Pull out each row below that contains the word "Viewport", and copy those rows word for word.

Start of STORED ROWS

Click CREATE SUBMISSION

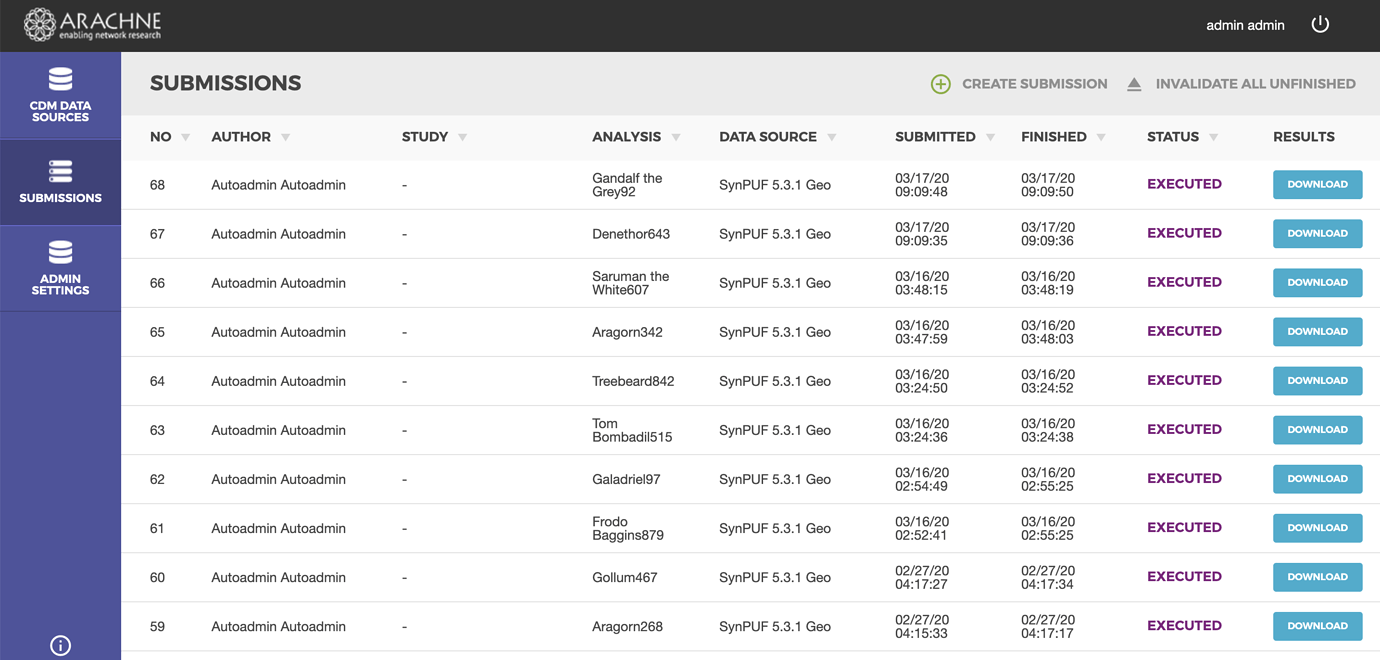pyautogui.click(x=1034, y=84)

End of STORED ROWS
Start of STORED ROWS

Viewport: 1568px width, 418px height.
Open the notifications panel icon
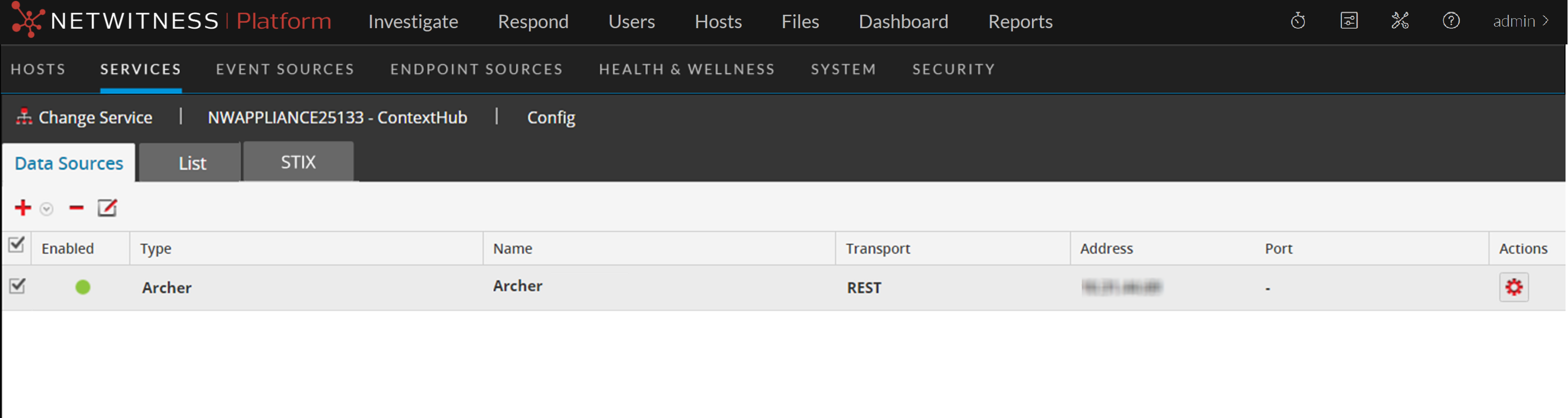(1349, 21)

End of STORED ROWS

- [ANSWER]:
Viewport: 1568px width, 418px height.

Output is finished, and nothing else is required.